As Morrie spoke, he carelessly plucked the leaves off a pink hibiscus plant. I looked around his office, which hadn't changed much in the years I'd been visiting him. The computer was the same old model, Miss Johnson's telephone was the same old model, the books and the carpet and the mini-fridge—all the same. And yet the room had changed so drastically. It had filled with calculations and lectures and audits and tears. It had filled with colleagues and clients and lawyers and federal agents. It had become, in a very real way—

"Mitch? Are you listening? I asked you about this hurricane."

"Oh, yes," I responded. "Well, they were predicting the storm would hit the city when I filled out the form last fall. I figured I would give some money to the victims, so I wrote that I did. Then it changed course."

Morrie frowned. He believed in the inherent goodness of charitable deductions. But he also saw the nightmare they could become.

"You did your taxes last fall?" he asked.

"Yes," I said. "I thought I'd get them done early. It's good to do the important things while you still have time."

Morrie sighed. "Well, that answers my next question, which is why you were using last year's tax forms."

I nodded at him and squeezed his hand.

"Stop touching me," he complained.

I backed off.

"I guess it also explains these capital gains you reported. Did you really think you'd get that much for your U.S. Airways stock?"

"That was my dream," I replied. "If I really wanted it, I thought, I could make my dream happen."

My old accountant sighed again. "Well, the IRS probably won't bother you about that, since it just means you'll owe them more. But what's with this new dependent you're claiming? Did you have a new kid last year?"

I had thought the phantom baby might cause some problems. On the cab ride to Morrie's, I had made a small list on a yellow legal pad, some ideas about what I might tell the IRS if they questioned me. "While it was hardly the thrust of the return—which was about my earnings and expenses—it was wrong just the same," I had scrawled. "You can't write that something happened that didn't, even if it's just my deductions of the past year. Perhaps, it seems a small detail to you—my wife and I still want a kid, we're still nostalgic for our own childhoods, we simply never got around to having the baby—but details are the backbone of the income tax, and planning to give birth is not the same as doing it…"

I showed my notes to Morrie.

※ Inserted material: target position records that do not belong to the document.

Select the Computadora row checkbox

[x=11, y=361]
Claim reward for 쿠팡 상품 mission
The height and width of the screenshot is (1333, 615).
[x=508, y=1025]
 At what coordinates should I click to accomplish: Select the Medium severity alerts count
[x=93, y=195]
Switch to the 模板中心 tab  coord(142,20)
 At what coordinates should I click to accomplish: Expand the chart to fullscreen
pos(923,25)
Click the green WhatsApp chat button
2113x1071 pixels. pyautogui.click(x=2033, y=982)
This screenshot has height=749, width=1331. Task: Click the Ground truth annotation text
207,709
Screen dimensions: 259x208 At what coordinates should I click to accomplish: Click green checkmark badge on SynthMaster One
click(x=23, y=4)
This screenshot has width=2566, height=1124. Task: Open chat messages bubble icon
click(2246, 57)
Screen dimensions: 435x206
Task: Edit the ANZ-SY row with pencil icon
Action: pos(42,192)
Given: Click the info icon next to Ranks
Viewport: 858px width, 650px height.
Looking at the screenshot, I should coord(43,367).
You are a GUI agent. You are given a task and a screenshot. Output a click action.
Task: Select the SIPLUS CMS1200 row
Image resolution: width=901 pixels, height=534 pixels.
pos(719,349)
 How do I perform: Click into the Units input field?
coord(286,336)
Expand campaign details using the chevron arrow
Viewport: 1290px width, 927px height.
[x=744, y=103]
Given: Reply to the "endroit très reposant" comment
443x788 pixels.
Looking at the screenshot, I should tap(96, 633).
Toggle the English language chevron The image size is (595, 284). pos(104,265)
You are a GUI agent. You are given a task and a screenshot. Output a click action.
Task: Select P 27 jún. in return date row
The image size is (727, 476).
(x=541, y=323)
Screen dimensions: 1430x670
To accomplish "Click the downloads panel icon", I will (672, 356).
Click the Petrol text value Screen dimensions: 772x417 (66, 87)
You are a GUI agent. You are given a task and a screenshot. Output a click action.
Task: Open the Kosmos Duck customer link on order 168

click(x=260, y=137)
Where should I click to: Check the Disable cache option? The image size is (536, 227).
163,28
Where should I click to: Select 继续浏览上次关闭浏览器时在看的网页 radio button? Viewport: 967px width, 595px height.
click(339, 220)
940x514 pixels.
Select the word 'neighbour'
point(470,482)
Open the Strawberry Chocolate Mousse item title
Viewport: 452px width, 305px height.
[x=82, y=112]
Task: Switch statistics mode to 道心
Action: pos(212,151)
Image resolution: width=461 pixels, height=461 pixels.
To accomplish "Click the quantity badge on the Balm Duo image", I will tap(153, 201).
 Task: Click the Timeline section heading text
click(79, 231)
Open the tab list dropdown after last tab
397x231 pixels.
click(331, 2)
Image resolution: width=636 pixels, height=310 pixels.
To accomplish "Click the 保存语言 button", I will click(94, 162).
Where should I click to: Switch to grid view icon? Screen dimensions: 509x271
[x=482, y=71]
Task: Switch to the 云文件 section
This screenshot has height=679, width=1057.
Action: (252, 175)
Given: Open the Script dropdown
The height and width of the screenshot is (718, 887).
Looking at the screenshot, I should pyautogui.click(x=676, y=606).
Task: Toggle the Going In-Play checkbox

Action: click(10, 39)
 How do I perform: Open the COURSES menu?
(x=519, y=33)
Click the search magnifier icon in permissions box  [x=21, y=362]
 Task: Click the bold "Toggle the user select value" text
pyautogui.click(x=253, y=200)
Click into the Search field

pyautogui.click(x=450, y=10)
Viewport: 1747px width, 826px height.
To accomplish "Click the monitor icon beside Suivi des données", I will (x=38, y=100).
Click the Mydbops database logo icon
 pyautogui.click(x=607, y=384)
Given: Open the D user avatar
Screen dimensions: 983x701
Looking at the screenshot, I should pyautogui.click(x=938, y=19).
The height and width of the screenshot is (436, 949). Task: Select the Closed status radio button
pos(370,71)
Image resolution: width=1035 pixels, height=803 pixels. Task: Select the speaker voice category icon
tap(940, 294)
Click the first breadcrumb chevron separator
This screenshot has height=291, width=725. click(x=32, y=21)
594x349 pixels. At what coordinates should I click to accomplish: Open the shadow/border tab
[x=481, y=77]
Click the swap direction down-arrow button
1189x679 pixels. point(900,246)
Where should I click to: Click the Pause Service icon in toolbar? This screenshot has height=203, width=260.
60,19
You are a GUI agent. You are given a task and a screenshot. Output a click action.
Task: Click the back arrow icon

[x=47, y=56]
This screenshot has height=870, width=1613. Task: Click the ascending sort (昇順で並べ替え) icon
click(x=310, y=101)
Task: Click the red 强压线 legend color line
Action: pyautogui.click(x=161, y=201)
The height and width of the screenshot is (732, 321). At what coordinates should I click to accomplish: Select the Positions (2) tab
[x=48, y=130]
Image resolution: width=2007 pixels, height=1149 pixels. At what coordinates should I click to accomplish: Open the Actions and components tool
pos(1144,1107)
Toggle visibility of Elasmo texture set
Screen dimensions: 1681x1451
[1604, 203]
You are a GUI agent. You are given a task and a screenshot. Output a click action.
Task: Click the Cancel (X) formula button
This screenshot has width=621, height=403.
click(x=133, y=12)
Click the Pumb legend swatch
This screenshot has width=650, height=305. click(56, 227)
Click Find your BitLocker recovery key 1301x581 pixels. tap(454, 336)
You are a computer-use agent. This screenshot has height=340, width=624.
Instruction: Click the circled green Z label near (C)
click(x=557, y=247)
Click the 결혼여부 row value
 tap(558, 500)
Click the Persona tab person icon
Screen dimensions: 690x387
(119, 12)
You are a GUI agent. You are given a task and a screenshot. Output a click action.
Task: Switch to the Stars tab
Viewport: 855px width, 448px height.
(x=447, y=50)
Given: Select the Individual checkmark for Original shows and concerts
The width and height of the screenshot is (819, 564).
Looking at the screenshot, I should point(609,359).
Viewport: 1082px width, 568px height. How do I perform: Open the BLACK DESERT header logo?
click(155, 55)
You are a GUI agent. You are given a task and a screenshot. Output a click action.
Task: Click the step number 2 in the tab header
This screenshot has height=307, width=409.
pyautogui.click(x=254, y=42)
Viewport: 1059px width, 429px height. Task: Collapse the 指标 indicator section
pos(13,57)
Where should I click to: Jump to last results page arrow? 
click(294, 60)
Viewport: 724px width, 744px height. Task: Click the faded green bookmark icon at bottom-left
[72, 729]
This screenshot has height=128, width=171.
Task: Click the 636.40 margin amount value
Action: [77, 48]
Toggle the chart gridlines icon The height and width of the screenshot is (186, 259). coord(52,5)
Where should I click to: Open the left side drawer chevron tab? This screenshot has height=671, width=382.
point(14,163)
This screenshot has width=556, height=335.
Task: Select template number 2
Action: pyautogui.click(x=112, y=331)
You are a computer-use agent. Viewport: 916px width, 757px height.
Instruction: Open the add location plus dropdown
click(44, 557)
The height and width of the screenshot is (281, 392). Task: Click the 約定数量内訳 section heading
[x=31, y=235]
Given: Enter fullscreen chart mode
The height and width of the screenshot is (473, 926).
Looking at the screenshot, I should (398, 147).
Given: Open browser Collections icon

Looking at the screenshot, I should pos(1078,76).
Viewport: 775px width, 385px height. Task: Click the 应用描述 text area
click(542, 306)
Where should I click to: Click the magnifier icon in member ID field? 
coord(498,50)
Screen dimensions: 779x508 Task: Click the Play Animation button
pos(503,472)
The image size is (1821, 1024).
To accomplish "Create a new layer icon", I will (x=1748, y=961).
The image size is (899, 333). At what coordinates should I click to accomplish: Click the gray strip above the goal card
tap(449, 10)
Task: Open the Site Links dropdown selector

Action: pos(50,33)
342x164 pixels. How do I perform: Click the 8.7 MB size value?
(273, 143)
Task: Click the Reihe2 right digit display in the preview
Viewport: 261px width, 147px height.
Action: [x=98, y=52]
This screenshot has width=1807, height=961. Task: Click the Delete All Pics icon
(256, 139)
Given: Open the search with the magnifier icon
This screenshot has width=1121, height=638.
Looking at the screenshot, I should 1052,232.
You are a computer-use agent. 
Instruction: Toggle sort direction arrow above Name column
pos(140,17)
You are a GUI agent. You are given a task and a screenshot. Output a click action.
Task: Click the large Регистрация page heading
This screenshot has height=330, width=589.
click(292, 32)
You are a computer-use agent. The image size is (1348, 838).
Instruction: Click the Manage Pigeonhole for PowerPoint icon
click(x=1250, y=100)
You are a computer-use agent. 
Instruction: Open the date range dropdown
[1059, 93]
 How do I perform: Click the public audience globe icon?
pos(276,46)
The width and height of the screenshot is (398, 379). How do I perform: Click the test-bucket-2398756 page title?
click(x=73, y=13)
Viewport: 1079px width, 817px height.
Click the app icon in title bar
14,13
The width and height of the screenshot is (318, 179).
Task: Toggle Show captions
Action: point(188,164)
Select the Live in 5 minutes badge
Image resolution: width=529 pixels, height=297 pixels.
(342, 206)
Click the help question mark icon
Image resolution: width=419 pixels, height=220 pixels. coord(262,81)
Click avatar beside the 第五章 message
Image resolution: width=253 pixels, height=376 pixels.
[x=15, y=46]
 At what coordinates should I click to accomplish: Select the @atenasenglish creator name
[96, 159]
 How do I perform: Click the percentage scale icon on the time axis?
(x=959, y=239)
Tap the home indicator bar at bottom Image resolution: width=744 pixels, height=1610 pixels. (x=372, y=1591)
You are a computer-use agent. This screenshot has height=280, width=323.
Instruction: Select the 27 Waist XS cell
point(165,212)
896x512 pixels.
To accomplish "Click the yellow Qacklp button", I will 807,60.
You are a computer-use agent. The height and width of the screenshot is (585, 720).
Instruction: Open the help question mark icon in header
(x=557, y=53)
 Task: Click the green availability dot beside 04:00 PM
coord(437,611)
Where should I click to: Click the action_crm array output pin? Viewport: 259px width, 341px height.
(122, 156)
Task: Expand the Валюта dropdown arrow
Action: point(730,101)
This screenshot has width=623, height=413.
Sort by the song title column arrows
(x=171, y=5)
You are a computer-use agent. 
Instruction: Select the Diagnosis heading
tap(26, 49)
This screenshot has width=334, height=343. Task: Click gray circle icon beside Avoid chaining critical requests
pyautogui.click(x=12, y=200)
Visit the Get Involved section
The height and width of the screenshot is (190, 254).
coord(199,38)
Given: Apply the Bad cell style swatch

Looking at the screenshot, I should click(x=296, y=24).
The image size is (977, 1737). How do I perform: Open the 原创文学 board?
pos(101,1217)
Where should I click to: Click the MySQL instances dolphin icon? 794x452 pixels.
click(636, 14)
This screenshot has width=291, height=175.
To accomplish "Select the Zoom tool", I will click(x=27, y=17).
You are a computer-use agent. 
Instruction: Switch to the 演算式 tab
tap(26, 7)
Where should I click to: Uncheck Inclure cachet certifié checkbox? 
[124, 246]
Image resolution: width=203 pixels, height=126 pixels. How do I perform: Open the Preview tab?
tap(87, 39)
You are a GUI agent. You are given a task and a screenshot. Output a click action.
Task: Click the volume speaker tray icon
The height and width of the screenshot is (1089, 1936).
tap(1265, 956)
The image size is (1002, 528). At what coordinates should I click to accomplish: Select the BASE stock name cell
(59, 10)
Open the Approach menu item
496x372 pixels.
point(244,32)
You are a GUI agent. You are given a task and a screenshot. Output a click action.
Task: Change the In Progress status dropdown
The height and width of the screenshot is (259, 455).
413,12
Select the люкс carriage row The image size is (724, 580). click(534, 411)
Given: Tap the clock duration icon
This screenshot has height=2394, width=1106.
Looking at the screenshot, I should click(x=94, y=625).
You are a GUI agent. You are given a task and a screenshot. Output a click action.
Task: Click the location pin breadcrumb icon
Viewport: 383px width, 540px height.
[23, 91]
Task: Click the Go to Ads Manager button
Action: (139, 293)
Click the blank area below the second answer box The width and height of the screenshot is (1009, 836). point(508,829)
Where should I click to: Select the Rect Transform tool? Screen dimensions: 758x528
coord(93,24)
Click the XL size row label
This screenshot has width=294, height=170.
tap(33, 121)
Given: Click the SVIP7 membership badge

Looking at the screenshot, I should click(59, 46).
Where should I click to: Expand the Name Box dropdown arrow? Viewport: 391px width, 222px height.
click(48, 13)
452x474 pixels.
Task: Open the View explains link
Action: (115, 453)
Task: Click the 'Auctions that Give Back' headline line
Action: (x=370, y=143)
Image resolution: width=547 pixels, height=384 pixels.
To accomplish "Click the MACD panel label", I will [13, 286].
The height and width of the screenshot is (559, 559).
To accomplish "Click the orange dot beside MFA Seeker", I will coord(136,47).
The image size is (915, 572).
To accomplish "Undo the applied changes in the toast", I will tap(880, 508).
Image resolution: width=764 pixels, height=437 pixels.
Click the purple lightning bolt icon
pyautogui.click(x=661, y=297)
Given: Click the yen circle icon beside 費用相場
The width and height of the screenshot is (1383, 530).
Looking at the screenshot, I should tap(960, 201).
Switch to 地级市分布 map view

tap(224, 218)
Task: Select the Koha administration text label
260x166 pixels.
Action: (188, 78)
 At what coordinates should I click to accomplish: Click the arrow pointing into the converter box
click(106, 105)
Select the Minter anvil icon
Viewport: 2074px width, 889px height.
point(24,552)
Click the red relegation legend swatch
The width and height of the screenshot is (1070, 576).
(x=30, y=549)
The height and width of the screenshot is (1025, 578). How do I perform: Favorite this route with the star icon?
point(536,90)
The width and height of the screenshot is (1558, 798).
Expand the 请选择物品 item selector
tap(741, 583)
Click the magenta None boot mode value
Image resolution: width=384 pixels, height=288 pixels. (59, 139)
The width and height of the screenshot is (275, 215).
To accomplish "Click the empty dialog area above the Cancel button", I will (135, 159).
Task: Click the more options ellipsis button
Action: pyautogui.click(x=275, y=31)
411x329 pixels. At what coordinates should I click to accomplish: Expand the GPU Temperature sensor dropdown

He read them slowly, took a deep breath, pulled out a form marked "Request for an Extension," and said, "I'll have to start from scratch, but I think we can beat the deadline. This is going to cost you extra."

I blinked back the tears, and he smacked his lips together and raised his eyebrows at the sight of my face. I like to think it was a fleeting moment of satisfaction for my dear old CPA: He had finally made me cry.

I look back sometimes at the person I was before I rediscovered my tax man. I want to talk to that person. I want to tell him what to look out for, what mistakes to avoid.

Mostly I want to tell that person to get in a cab and visit a gentle old accountant in Franklin, Michigan, sooner rather than later, before he dies and you're left with only a memory, only a—

"I'm not dead yet," said Morrie.

"Sorry," I said, not realizing I'd been speaking aloud. "Just getting ahead of myself again."